The other observability superpower is incident identification. Code that’s been optimized for observability with distributed tracing means it can be sent to an observability platform like Honeycomb for near-instant data analysis and anomaly detection. Speed is everything when an incident is happening, so the more quickly a team can pinpoint the exact cause of a problem, the more quickly it can be fixed. Also, truly observable code provides context around the data, which means anyone on a team can step into the role of troubleshooter.
Having clear, dedicated communication channels—not to mention an up-to-date list of people/roles necessary to include—is perhaps the best antidote to incident management chaos and confusion. No one should be surprised by an ongoing incident, but no one should experience pager fatigue either. Organizations need to find the right balance to create the most effective communication possible.

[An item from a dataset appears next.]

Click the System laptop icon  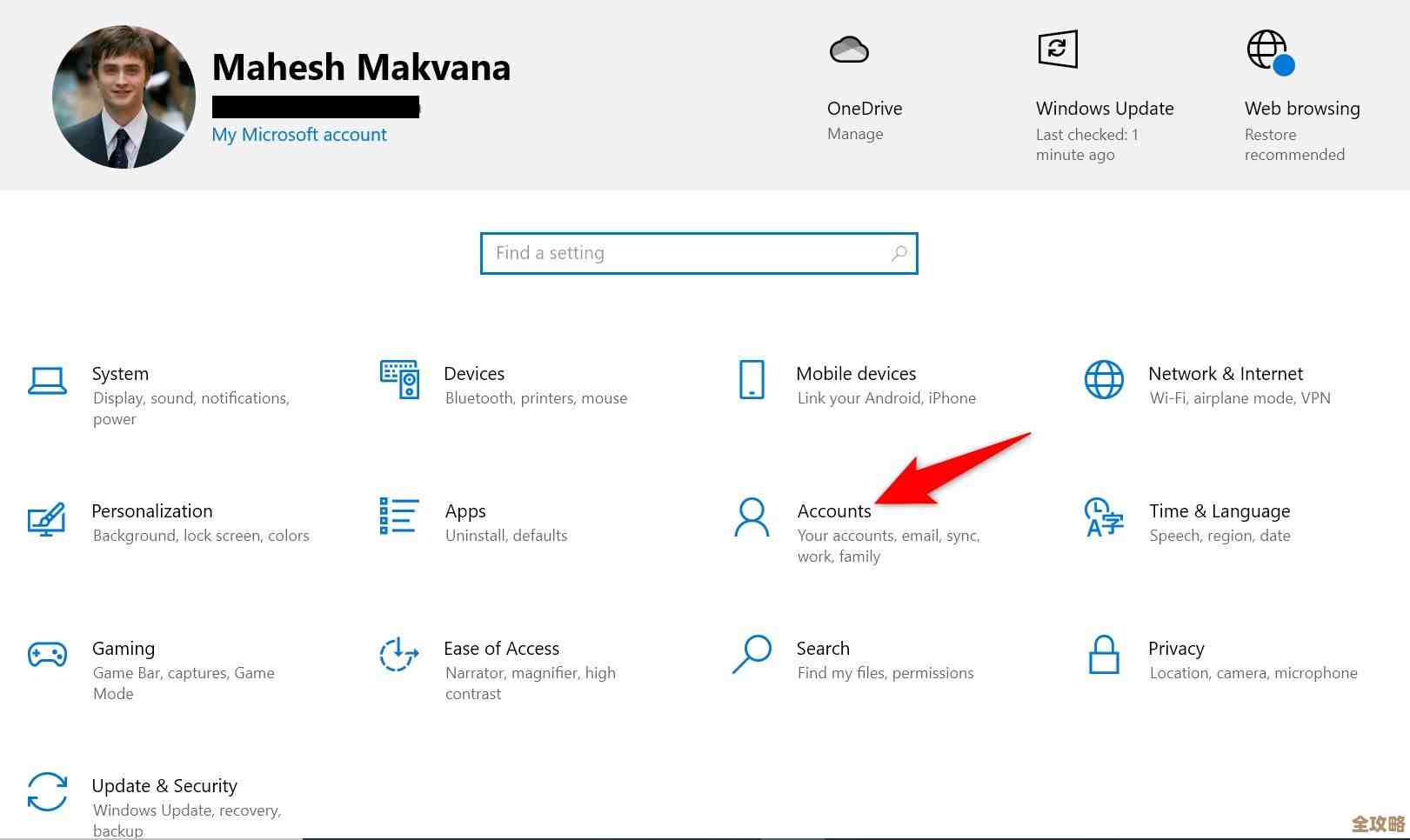(47, 381)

Incident reporting and communication are closely related, but there can be significant differences in the “need to know” timing. Those involved with finding and resolving should be immediately looped in, while those who have to deal with potential fallout (customer success, legal, public relations, etc.) are the second tier when it comes to incident reporting. This is another concrete example of why it’s so critical to have an incident management plan.
The best way to know if an incident management plan is working is through an incident retrospective. The entire team needs to have a detailed discussion of the successes, failures, and what might be done differently next time. It’s important to be sure to take those findings and bake them into the incident management plan. But it’s equally important to be realistic. For many organizations, lack of time or other resources may make it impossible to “retro” everything. If that’s the case, be sure to establish guidelines around what incidents should take priority.

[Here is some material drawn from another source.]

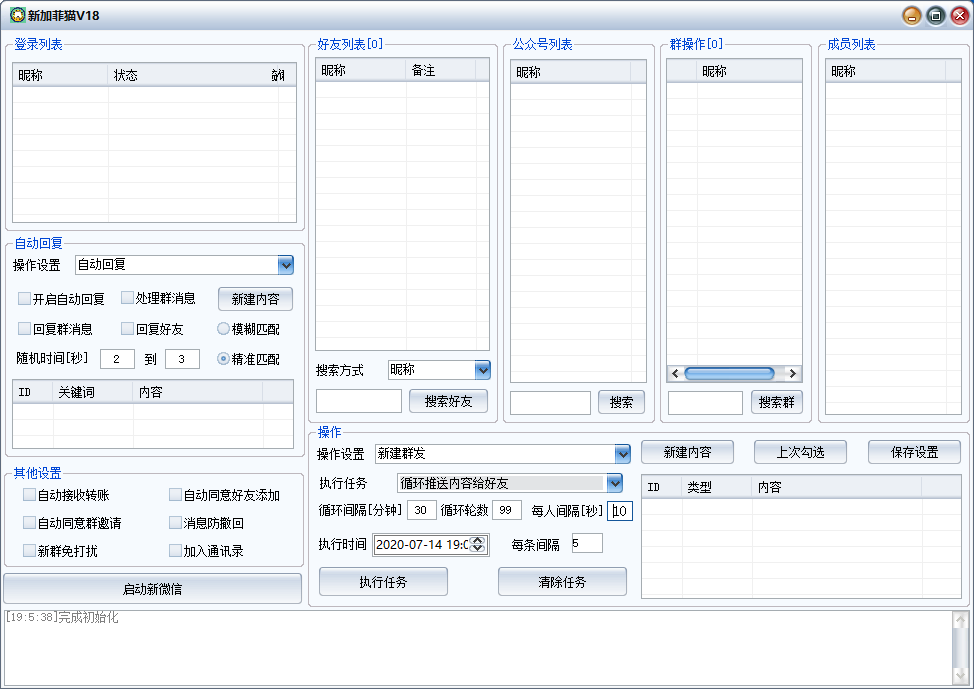
Task: Click the orange minimize window icon
Action: click(x=911, y=15)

Even with the best incident management plan in place, incidents can be stressful, and that stress can make remembering the details of the plan difficult. You want your incident responders to execute it automatically, and a great way to make that more likely is by practicing it in advance. You can schedule mock incidents, called Game Days, in which a team responds to a fictional incident using your plan. Not only will this familiarize them with the plan, but it will also help you find rough spots and sharpen them to a fine point before they're needed in a real incident.

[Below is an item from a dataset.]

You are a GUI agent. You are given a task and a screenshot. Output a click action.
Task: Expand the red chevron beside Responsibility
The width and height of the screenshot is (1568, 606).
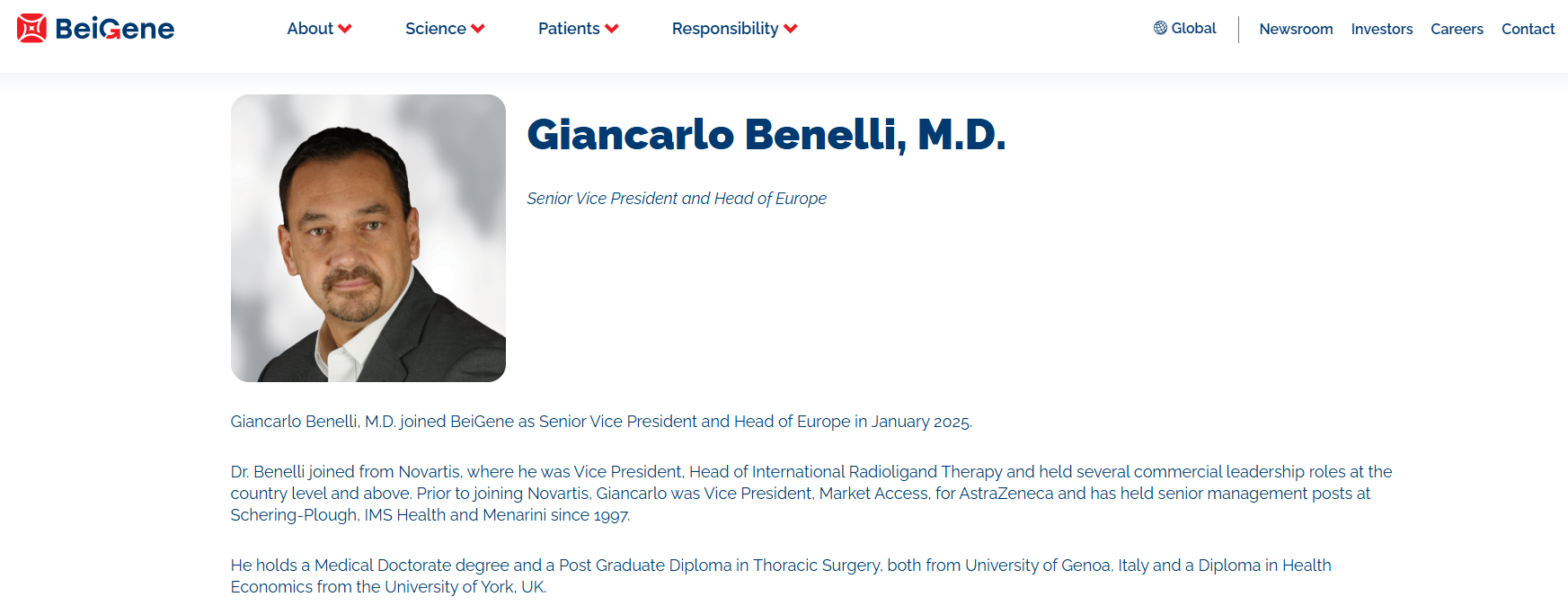pyautogui.click(x=791, y=29)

Incident management: can you depend on tools?
Let’s be clear: there is no silver bullet tool for incident management. In fact, it’s actually the opposite: incident management is a tricky mix of observability and communication tools, best practices, and a thoughtful plan that’s rehearsed regularly.
Teams hoping to take incident management to the next level must be sure they can find and fix incidents quickly (that’s where an observability platform like Honeycomb comes in) and have a way to communicate the outage, its resolution, and any possible fallout.
Make sure tools are regularly reevaluated as part of the incident management plan, but don’t rely just on them. We recommend looking into statuspage.io, ServiceNow, other ticketing systems like Jira, and choosing tools that will work for you in the long term.
Tools we use at Honeycomb are Pagerduty to alert on-call engineers, and Jeli to streamline the incident process. We recently did a webinar with Jeli—it’s worth a watch if you’re learning about the incident process.
Incident management is a fact of modern software development life. Even still, we like to see the benefit of incidents: they are learning opportunities, and as you employ your incident response plan, they can become less stressful. Refine your plan, embrace a culture of observability, and put it all into practice and under review as needed, and you’ll be able to regain some control in the face of unpredictability. There’s never a downside to being prepared.